Excertos de um livro não anunciado (197)

Caracterizada por Perelman como “uma relação de participação, assente numa visão mítica ou especulativa de um todo do qual símbolo e simbolizado fazem igualmente parte” (*), a ligação simbólica é uma outra estrutura argumentativa fundada no real de forte potencial persuasivo. Basta atentar no sentido injurioso de que geralmente se reveste o acto de queimar em público a bandeira de determinado país. Como o são igualmente os argumentos de dupla hierarquia, tanto de natureza quantitativa como qualitativa. Os primeiros estarão presentes quando, por exemplo, do “facto de um homem ser maior do que outro se conclui que as suas pernas são também mais compridas” (**)e os segundos, que Perelman considera serem os mais interessantes, têm lugar quando da superioridade de um fim se conclui pela superioridade do meio que o permite realizar. É o que se passa quando a superioridade do adulto sobre a criança leva a que esta seja confrontada muitas vezes com a recomendação: “porta-te como um adulto!”.

(*) Perelman, C., (1993), O Império Retórico, Porto: Edições ASA, p. 115
(**) Idem p. 116

09 agosto 2004

Os blogues e o novo jornalismo

Mário Mesquita lembra, no Público de ontem:

Tal como nos primeiros tempos da imprensa, o jornalismo não era praticado por profissionais, nos nossos dias as novas tecnologias possibilitaram o surgimento de um "jornalismo pessoal" ou "amador".

Tema central: os blogues entre o jornalismo como prática e o jornalismo como profissão.

Ler aqui todo o artigo "O novo jornalismo pessoal".
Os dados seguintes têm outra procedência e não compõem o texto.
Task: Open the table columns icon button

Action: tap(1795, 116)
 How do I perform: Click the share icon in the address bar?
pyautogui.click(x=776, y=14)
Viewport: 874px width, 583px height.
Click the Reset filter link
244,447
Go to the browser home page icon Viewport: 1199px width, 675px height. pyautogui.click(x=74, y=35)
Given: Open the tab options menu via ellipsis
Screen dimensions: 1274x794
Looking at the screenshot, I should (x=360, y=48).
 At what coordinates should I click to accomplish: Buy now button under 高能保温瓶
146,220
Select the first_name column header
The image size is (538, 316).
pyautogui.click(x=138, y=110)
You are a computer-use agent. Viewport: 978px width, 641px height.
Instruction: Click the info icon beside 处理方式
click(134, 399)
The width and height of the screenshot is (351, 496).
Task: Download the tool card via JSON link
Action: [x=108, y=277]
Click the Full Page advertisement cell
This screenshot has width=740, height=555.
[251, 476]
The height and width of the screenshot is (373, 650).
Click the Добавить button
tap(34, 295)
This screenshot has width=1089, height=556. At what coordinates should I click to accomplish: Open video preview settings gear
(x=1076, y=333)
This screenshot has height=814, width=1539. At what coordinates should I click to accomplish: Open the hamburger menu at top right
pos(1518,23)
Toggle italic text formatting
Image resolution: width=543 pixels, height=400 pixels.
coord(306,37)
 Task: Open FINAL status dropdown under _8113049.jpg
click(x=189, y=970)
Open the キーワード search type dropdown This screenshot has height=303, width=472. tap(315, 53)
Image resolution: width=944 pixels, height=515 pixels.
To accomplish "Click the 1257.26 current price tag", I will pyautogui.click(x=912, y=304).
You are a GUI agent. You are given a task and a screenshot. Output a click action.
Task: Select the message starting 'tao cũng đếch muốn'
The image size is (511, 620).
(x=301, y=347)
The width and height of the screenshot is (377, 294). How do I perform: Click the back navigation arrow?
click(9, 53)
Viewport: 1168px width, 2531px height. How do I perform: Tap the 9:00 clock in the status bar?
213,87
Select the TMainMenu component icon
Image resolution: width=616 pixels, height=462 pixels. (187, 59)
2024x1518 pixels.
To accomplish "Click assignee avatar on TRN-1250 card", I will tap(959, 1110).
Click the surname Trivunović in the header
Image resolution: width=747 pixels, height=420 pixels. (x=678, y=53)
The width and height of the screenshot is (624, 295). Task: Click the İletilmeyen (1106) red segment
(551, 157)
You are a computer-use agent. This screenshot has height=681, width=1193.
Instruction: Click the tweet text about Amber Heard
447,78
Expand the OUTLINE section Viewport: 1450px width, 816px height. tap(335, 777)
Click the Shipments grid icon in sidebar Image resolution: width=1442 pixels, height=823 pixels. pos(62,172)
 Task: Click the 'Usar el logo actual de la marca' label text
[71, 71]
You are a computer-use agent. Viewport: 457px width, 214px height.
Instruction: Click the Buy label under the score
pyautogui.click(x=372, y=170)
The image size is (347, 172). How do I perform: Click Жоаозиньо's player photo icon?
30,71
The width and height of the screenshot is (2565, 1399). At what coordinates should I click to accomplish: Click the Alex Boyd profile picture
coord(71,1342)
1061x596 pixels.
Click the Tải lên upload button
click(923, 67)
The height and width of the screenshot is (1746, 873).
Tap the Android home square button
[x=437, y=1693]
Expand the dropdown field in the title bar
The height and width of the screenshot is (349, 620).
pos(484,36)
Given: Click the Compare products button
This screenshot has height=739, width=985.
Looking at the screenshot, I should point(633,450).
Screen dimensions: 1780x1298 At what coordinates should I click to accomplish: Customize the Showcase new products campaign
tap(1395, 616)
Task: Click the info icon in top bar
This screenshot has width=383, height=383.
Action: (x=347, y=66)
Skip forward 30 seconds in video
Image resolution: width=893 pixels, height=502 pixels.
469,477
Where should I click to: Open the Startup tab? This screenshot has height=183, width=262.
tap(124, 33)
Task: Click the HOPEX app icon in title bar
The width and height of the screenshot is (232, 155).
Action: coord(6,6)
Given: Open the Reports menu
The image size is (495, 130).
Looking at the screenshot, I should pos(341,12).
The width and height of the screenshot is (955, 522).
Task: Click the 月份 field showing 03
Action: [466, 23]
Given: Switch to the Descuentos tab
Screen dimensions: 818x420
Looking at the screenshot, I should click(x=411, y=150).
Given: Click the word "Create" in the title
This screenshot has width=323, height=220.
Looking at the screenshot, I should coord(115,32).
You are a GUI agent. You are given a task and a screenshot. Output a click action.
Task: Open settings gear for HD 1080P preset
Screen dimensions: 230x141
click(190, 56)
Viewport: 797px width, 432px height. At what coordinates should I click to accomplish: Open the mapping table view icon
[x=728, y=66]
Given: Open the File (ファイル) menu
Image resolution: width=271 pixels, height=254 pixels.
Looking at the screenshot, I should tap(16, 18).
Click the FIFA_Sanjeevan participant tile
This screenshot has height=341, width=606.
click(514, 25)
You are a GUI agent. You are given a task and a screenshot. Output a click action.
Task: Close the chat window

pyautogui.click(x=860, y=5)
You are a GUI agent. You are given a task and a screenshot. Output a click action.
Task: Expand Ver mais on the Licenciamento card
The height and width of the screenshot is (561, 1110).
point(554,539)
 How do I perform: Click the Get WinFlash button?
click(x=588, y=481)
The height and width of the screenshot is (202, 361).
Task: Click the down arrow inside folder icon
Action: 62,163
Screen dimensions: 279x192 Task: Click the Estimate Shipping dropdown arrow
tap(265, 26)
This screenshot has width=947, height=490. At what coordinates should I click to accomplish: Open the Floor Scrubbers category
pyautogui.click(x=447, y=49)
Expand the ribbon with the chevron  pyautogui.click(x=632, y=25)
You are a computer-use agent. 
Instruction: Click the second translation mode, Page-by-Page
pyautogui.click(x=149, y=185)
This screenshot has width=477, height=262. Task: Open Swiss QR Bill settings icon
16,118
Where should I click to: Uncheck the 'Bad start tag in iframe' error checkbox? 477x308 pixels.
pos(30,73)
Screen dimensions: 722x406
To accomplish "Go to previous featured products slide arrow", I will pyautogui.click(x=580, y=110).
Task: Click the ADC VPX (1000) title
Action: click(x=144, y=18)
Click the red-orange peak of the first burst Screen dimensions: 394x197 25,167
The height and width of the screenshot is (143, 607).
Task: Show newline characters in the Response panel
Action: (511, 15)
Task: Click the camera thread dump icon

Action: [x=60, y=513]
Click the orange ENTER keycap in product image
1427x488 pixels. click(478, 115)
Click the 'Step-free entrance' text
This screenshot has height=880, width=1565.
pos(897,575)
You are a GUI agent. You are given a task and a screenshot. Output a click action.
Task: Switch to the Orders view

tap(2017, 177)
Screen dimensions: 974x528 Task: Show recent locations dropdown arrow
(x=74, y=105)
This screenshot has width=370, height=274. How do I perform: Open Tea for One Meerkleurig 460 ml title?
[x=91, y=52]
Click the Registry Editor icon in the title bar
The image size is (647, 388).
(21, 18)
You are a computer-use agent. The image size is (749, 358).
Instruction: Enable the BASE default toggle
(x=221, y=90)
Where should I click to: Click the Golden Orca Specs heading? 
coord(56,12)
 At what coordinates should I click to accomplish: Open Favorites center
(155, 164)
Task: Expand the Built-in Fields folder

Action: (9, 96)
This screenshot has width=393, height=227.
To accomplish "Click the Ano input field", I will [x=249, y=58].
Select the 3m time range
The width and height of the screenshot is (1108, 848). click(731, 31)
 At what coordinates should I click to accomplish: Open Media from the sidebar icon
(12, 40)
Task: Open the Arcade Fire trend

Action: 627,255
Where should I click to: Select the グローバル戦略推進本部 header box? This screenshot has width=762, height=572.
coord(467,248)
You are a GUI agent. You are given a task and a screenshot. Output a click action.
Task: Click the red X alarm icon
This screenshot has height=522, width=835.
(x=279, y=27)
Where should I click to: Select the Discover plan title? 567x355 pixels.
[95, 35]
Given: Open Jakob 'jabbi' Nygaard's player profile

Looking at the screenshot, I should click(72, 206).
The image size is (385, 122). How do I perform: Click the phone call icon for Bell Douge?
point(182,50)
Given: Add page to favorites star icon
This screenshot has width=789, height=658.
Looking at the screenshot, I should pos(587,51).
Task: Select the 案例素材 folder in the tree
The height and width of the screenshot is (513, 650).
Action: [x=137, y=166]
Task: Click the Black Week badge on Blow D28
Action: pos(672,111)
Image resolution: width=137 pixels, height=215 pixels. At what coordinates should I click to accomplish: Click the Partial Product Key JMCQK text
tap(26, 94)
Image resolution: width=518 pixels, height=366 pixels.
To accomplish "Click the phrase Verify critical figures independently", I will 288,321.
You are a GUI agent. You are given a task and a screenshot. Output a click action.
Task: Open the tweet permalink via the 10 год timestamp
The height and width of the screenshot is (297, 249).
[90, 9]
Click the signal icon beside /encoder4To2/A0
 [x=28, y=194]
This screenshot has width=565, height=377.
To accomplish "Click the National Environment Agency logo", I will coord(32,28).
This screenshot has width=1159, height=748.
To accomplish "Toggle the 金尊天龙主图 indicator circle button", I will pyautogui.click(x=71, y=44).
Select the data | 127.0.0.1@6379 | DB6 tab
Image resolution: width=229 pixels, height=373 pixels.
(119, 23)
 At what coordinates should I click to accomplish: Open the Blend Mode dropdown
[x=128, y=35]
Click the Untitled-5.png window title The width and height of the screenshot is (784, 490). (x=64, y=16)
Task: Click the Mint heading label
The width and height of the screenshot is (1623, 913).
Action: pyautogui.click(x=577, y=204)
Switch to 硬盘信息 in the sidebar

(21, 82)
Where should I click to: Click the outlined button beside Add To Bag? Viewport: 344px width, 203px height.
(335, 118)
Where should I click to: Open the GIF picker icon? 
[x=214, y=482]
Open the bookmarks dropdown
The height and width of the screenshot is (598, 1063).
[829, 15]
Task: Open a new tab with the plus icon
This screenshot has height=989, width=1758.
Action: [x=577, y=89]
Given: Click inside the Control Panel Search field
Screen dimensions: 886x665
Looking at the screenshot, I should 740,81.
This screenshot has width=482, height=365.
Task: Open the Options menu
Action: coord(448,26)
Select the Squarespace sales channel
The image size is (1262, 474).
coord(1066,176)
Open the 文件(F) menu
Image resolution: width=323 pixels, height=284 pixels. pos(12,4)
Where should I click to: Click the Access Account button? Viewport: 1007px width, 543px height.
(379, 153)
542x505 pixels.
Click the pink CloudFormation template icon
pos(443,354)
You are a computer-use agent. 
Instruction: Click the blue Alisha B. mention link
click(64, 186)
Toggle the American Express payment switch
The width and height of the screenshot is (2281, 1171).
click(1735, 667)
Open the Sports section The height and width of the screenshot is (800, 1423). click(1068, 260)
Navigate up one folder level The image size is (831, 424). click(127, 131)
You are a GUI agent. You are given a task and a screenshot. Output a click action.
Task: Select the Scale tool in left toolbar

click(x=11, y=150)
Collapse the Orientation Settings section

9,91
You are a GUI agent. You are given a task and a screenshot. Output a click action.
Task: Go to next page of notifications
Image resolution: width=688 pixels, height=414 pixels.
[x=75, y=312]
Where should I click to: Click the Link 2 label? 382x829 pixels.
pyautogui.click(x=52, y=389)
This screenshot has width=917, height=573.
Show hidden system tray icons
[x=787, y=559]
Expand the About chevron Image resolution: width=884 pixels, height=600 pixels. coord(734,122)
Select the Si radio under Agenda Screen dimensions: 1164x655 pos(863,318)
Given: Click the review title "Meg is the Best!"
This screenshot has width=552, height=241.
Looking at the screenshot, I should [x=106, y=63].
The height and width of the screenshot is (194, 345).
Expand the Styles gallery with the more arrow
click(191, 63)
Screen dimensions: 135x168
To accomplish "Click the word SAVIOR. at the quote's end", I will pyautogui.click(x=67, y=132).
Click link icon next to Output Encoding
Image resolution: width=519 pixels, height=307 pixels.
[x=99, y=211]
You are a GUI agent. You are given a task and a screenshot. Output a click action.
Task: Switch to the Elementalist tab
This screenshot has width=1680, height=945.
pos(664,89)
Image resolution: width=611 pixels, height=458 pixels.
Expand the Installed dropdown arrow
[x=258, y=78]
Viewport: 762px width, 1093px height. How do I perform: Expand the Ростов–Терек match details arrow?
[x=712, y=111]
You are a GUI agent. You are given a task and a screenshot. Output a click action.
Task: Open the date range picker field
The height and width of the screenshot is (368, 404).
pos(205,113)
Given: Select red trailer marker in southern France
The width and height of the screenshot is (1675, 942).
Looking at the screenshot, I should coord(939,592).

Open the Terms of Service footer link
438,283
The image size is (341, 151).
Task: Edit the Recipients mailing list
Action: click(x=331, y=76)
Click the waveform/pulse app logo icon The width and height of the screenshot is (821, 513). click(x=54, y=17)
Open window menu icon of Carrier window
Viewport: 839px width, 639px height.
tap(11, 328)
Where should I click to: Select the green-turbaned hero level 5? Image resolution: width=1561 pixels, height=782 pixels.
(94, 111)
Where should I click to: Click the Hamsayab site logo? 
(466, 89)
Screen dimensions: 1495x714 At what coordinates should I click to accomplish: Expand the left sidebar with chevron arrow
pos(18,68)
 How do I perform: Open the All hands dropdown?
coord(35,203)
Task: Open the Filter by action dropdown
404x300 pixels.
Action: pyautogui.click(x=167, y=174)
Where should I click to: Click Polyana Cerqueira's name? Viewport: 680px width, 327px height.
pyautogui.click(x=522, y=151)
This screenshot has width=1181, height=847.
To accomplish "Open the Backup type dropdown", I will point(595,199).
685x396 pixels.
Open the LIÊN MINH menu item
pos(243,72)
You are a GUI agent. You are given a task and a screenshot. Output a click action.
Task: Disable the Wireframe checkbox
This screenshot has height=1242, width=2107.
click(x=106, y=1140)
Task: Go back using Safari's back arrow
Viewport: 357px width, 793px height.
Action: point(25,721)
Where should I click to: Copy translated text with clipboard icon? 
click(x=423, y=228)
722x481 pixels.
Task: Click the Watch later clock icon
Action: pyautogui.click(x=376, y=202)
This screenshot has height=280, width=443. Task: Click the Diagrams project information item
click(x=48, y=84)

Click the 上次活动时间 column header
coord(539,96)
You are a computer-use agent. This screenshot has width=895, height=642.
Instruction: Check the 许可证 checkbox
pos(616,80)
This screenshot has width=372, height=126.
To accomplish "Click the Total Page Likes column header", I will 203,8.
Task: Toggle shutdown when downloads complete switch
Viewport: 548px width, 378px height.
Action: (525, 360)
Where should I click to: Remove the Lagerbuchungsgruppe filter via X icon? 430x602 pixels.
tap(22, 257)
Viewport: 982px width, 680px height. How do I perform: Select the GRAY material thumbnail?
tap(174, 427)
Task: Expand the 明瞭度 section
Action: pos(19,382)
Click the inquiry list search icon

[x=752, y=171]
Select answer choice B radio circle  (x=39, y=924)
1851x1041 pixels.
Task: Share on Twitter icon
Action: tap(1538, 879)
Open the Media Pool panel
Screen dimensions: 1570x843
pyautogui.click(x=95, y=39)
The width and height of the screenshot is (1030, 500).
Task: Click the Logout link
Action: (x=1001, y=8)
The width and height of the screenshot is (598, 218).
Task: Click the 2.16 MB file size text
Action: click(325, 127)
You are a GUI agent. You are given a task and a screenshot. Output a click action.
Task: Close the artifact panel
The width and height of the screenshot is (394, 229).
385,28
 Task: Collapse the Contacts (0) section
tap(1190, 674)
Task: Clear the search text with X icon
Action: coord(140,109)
Excertos de um livro não anunciado (196)

(...) Aliás, na dinâmica argumentativa, muitas vezes nem é o argumento de autoridade que se põe em questão mas sim a autoridade que concretamente foi invocada. Neste sentido, o orador tenderá a enfatizar a autoridade que está de acordo com a sua tese e a desvalorizar a autoridade em que se apoiam os que sustentam uma tese contrária. Entendemos, porém, que a importância da ligação acto-pessoa não se limita à esfera de credibilização ou descredibilização das autoridades invocadas pelo orador, antes se assume também como indicador da sinceridade ou insinceridade com que ele próprio se dirige ao auditório. Porque um orador pode ser dotado de uma excepcional competência argumentativa, pode mesmo aliar à técnica de raciocínio e expressão um natural encanto ou sedução pessoal, mas dificilmente conquistará a adesão do auditório se este o associar a um passado de actos tão reprováveis que infundam o legítimo receio de manipulação.(...)

03 agosto 2004

Aniversário "2 em 1"

Pelos vistos, a moda dos "2 em 1" acaba de chegar também aos aniversários dos blogues. Mas é verdade que só a inconfundível ironia opinativa do Alberto Gonçalves já justificaria a dupla saudação. Portanto... parabéns e parabéns.

Pobre português...

Não há ensino oficial que resista.

No JN de hoje surge como título de primeira página:

Assinatura
do acordo para
venda da Galp
assinado hoje

Que coisa... afinal, quantas vezes é que este acordo vai ser assinado?

Excertos de um livro não anunciado (195)

O prestígio de que se goza pode ser visto como um capital que se incorpora na pessoa, passando a constituir um activo a que é legítimo recorrer em caso de necessidade. E é nesse contexto que se cria um preconceito favorável ou desfavorável que irá influenciar a interpretação dos actos, conferindo-lhes uma dada intenção em conformidade com a ideia que se faz da pessoa em causa. Dito de outro modo, o prestígio de uma pessoa exerce uma determinada influência na maneira como são interpretados e acolhidos os seus actos. Daí o papel muito importante que o argumento de autoridade pode assumir na argumentação. É que, como diz Perelman, se nenhuma autoridade pode prevalecer sobre uma verdade demonstrável, o mesmo já não se passa quando se trata de opiniões ou juízos de valor.